- _Record list_:
"""

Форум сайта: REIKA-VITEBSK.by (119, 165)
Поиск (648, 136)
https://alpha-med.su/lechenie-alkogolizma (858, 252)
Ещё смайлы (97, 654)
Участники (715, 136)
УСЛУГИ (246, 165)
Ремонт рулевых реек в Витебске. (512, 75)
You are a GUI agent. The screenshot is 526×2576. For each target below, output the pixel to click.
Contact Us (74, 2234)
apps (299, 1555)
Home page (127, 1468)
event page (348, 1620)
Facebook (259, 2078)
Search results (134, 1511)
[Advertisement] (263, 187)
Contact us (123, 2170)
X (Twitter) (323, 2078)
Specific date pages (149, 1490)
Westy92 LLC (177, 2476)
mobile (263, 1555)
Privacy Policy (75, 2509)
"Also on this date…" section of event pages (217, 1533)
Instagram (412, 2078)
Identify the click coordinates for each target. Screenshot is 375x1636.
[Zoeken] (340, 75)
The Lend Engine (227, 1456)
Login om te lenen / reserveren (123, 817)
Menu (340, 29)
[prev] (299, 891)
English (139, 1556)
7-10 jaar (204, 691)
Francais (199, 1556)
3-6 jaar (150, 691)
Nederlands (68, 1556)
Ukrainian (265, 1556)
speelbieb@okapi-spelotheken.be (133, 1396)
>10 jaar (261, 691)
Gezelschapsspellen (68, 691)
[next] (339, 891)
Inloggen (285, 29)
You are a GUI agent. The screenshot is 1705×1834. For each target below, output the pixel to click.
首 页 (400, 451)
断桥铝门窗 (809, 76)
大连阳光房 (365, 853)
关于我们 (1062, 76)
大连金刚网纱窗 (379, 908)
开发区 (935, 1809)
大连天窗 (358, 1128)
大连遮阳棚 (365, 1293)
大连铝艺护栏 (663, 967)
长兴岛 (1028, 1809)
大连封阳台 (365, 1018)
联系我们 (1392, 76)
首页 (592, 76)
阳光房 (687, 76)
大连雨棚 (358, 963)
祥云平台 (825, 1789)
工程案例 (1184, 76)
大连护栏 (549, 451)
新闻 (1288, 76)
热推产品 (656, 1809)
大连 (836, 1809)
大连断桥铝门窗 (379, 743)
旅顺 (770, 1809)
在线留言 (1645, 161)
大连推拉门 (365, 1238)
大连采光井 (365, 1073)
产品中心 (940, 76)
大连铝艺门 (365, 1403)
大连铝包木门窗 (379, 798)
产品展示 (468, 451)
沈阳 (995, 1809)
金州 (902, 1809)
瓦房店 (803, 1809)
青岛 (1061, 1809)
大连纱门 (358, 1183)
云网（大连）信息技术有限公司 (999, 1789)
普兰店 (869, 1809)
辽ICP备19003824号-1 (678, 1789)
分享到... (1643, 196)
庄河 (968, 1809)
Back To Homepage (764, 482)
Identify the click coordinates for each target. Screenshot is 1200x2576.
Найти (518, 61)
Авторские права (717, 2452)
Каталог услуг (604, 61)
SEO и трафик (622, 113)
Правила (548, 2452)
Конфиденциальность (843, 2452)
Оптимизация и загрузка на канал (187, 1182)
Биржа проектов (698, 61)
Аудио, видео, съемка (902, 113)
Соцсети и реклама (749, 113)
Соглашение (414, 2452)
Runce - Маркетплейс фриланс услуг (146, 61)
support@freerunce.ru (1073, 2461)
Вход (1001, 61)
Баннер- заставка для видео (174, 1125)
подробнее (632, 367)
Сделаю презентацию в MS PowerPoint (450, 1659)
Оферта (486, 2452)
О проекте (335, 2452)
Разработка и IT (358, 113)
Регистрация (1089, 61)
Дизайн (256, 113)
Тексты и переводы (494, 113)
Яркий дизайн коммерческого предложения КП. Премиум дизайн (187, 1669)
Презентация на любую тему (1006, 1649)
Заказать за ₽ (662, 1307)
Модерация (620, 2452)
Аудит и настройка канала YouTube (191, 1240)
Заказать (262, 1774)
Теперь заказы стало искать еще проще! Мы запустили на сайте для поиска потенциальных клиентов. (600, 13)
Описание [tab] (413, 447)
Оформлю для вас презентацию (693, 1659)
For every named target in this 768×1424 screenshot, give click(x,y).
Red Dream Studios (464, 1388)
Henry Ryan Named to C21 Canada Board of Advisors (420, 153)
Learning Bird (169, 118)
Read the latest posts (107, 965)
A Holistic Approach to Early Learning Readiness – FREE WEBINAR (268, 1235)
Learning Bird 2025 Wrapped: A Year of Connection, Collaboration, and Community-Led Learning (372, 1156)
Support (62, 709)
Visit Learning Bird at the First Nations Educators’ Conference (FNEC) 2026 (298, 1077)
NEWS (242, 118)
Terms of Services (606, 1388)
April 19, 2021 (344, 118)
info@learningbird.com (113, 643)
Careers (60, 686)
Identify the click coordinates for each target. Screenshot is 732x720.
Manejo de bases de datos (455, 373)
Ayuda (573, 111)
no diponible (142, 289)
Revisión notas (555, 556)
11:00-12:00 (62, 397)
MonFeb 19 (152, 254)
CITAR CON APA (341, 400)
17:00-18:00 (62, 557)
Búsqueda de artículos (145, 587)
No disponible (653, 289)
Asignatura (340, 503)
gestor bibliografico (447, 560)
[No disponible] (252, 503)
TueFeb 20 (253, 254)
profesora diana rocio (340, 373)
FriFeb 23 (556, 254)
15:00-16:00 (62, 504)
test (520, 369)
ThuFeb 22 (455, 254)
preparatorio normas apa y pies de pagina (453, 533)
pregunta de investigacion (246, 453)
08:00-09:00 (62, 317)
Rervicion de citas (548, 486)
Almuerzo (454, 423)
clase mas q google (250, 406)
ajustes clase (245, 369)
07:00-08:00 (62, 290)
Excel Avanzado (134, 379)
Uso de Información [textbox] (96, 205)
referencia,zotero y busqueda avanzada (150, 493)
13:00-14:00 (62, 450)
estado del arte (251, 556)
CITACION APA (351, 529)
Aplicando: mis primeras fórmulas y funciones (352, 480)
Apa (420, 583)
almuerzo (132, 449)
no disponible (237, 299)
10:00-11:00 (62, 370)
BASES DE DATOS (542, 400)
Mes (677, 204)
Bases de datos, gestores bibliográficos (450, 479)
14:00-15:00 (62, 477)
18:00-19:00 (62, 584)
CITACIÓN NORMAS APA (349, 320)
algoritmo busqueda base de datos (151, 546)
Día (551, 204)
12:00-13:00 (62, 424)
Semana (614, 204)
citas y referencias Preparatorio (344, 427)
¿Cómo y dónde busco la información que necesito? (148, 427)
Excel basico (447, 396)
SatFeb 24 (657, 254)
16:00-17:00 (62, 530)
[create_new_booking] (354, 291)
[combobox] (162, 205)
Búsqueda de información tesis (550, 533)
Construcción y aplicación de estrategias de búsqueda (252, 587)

"""

- _Work to complete_:
Copy every line of the entries above that contains the string "date", matching case exactly.

- _Exercise solution_:
Specific date pages (149, 1490)
"Also on this date…" section of event pages (217, 1533)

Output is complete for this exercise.